Elliott Investment Management disclosed a multibillion-dollar stake in Synopsys stock in March, telling the Wall Street Journal there is a “clear opportunity for Synopsys’ financial performance to more fully reflect the value it delivers.”
The activist entry arrived as Synopsys was already executing a significant strategic transformation: the $35 billion acquisition of Ansys, a leading simulation and analysis software provider, closed in mid-2025 and added an entirely new engineering software platform to the portfolio.
Q1 fiscal 2026 was the first quarter reflecting Ansys as a fully integrated business, and the company delivered revenue of $2.41 billion, at the high end of guidance, while non-GAAP EPS of $3.77 came in ahead of expectations.
Ansys alone contributed approximately $886 million of that Q1 revenue, reflecting seasonally strong year-end deal flow from the legacy Ansys business, and CFO Shelagh Glaser noted on the earnings call that the Ansys portfolio demonstrated “broad opportunity really across all those segments.”
CEO Sassine Ghazi summarized the quarter directly on the Q1 2026 earnings call: “We said what we’re going to do, and we did it.”
Synopsys also repaid the entirety of its $4.3 billion in term loans within six months of closing the Ansys deal, ahead of the original three-year paydown schedule, and followed that with a $250 million accelerated share repurchase agreement announced in March and a $2 billion stock repurchase authorization from the board.
The company reiterated its full-year revenue guidance of $9.56 billion to $9.66 billion while raising its full-year non-GAAP EPS guidance by $0.06 to a range of $14.38 to $14.46, citing better-than-expected net interest expense from the accelerated debt paydown.
Wall Street’s Take on SNPS Stock
The central question for investors in Synopsys stock right now is not whether the company is growing — it clearly is — but whether a transitional year in the IP business and the lingering discount to pre-Ansys price levels represent a structural problem or a setup.

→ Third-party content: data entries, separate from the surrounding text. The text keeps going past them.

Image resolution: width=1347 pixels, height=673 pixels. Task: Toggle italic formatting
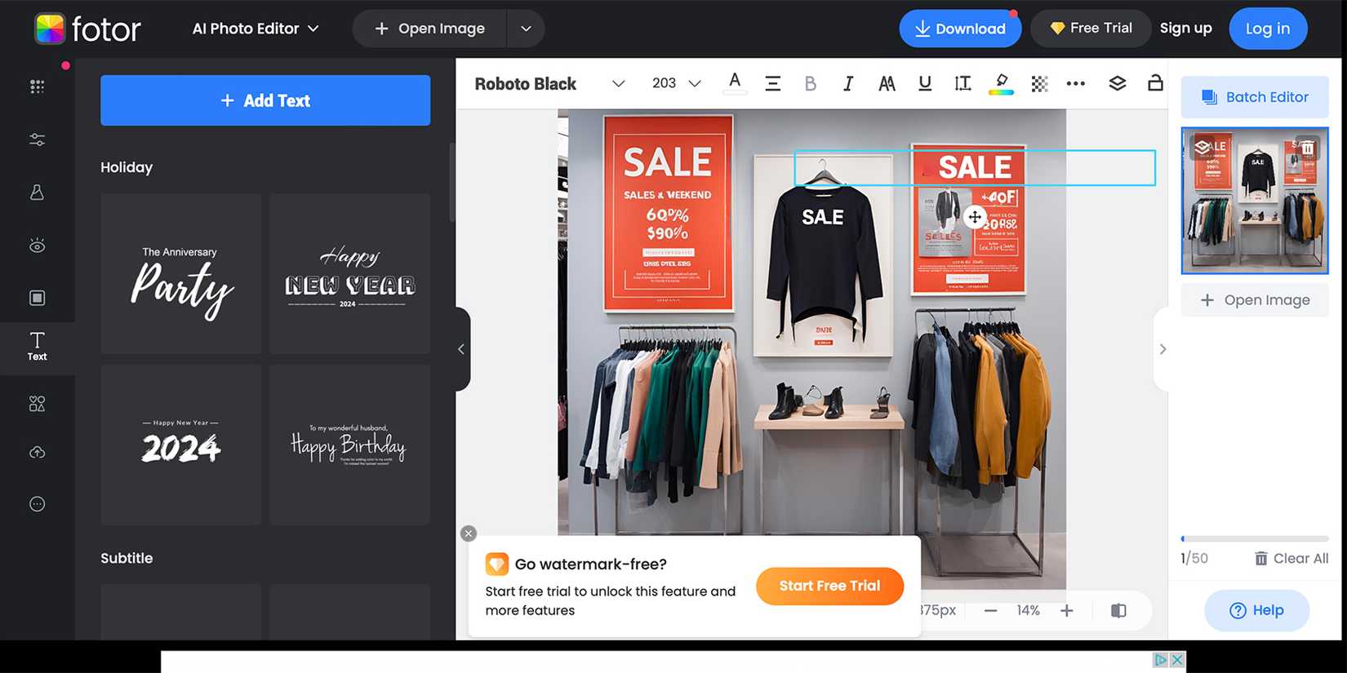coord(848,83)
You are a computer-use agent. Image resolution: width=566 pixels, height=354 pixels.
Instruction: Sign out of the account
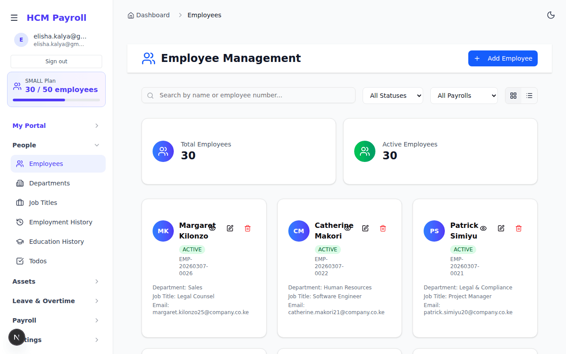click(x=56, y=61)
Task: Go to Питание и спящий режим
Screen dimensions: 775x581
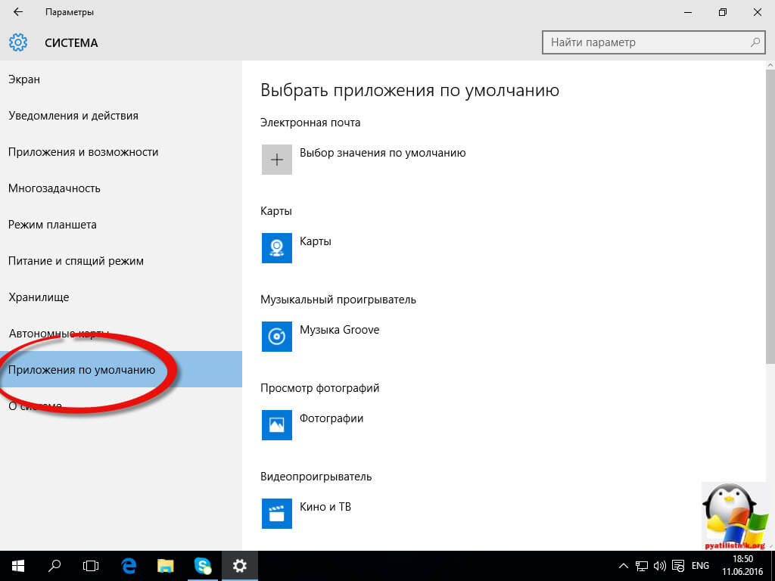Action: pos(76,261)
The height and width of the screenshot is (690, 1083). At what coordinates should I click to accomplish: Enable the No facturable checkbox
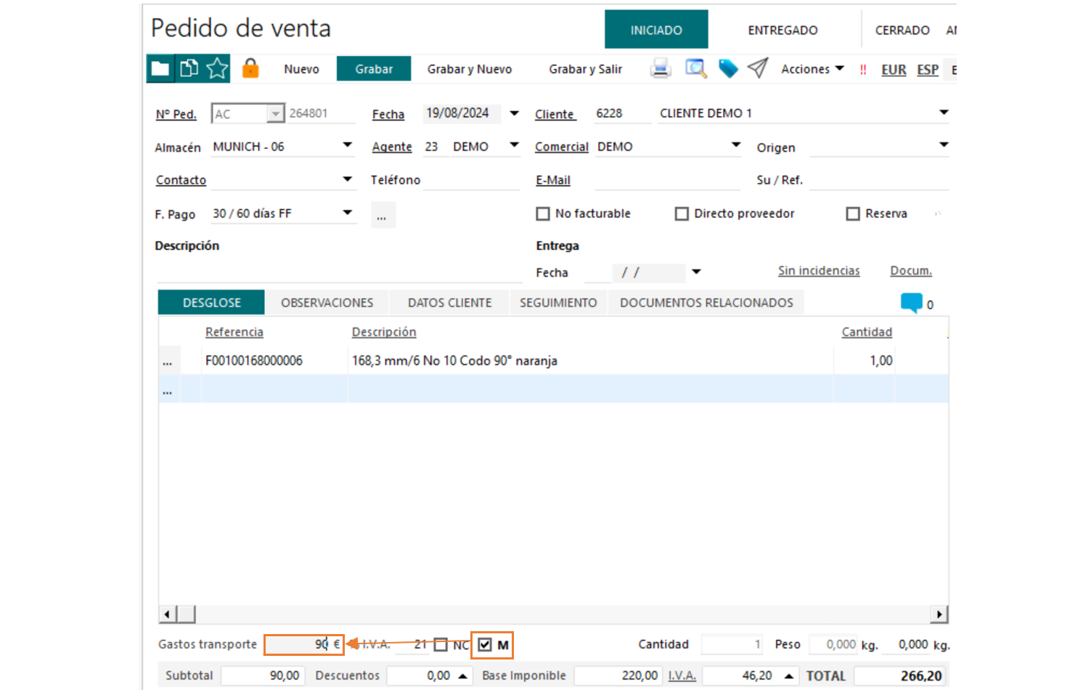coord(543,214)
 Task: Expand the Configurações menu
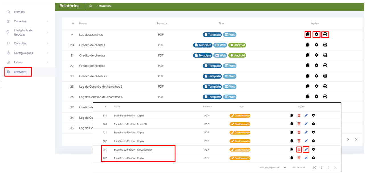point(23,53)
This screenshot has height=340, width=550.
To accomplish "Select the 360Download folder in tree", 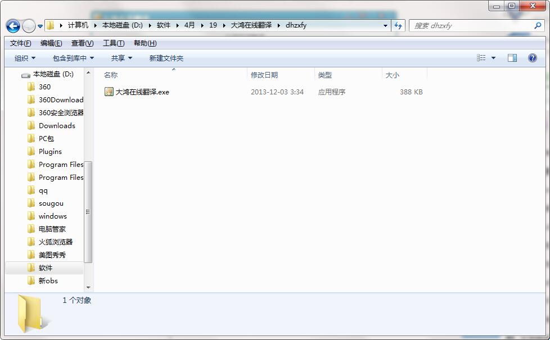I will pyautogui.click(x=60, y=99).
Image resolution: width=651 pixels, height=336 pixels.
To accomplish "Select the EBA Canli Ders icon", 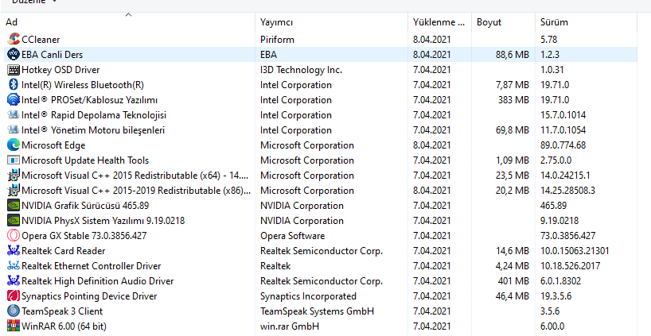I will 13,54.
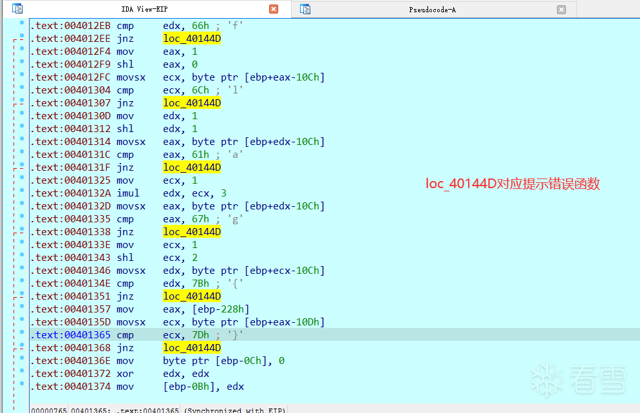Select the highlighted line at 00401365
This screenshot has height=413, width=640.
coord(335,335)
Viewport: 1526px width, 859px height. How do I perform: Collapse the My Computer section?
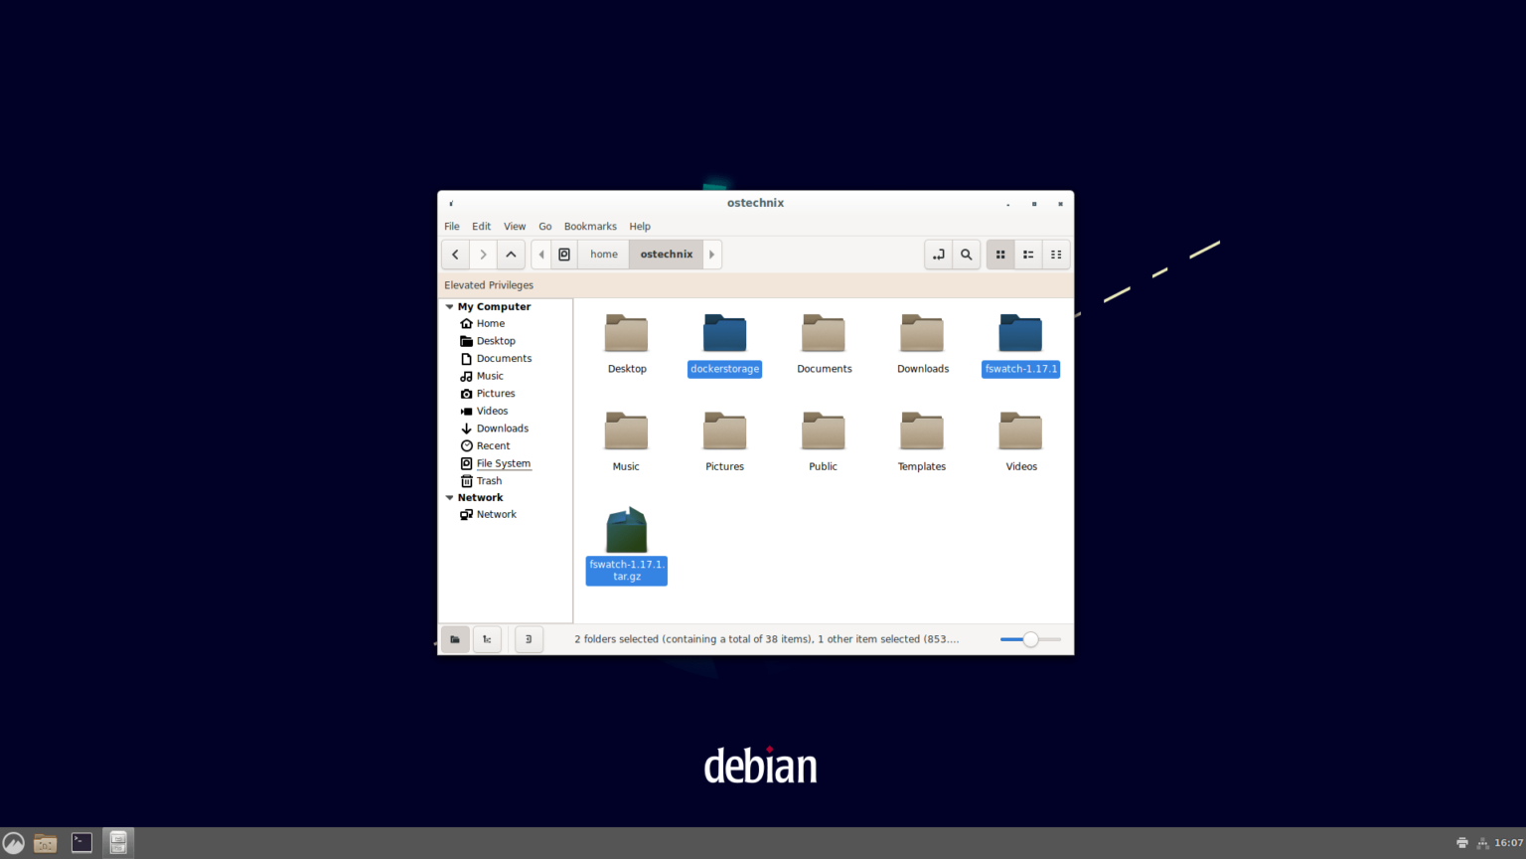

Wall Street’s answer leans constructively bullish. Of the 26 analysts covering SNPS, 15 rate it a Buy, 2 rate it Outperform, 7 rate it Hold, and 1 rates it Underperform, with a mean price target of around $538, implying around 7% upside from the current price of $502.42.

The consensus growth thesis centers on revenue: analysts project Synopsys to generate around $2.25 billion in the April 2026 quarter, representing around 40% year-over-year growth, driven by the Ansys contribution, with full-year consensus revenue estimates pointing to a combined business approaching the high end of Synopsys’ guided $9.56 billion to $9.66 billion range.
EBITDA tells the margin expansion story. Consensus estimates project EBITDA of around $900 million for the April 2026 quarter, growing to around $1.03 billion in the July 2026 quarter, with EBITDA margins expanding from 40.2% to around 43% as the company accelerates its $400 million cost synergy target ahead of its original three-year schedule.
Elliott’s entry hardened the bull case. The firm’s public statement that Synopsys has room to “boost sales and improve margins” is essentially an endorsement of the thesis that the Ansys deal was underpriced by the market and that a focused push on monetization — particularly through the agentic AI engineering tools Ghazi outlined at the Morgan Stanley TMT Conference in March — could accelerate the growth trajectory meaningfully.
The bear case, and the reason 7 analysts remain on Hold, centers on the IP segment. Design IP revenue came in at $407 million in Q1, down approximately 6% year-over-year, and management explicitly characterized fiscal 2026 as a “transitional year” for the business, citing delayed title deliveries, the planned divestiture of the ARC processor business to GlobalFoundries, and headwinds from China, where cumulative technology export restrictions have compressed demand from domestic chip designers.
The China exposure is also real but bounded. Excluding Ansys, Synopsys’ China revenue declined slightly year-over-year in Q1, consistent with management’s guidance, and the company has explicitly derisked its China assumptions for the full year by modeling no new design starts with a major unnamed foundry customer.
The mean analyst price target of around $538 against a current price of $502 implies only modest near-term upside, but that gap understates the valuation case: the stock has fallen from a 52-week high of $652, meaning a reversion to prior Street consensus alone would represent a 30% move.
With backlog of $11.3 billion providing revenue visibility and management committing to accelerating both $400 million cost synergy and $400 million revenue synergy targets ahead of schedule, Synopsys stock appears undervalued relative to the scale of the combined business and the earnings power embedded in that backlog, with the IP segment’s recovery the key variable that determines the pace of re-rating.
What Does the Valuation Model Say?
TIKR’s base case values Synopsys at $930 per share, anchored to a mid-case revenue CAGR of around 11% from fiscal 2025 through 2035 and a normalized net income margin of 32.5%, assumptions grounded in the combined Synopsys plus Ansys platform’s demonstrated ability to compound revenue through multi-year customer agreements and a $11.3 billion backlog.
At $502 against a TIKR base case of $930 and a mid-case 10-year price forecast of around $1,063, Synopsys stock appears undervalued by a margin that the current analyst consensus mean of $538 significantly understates.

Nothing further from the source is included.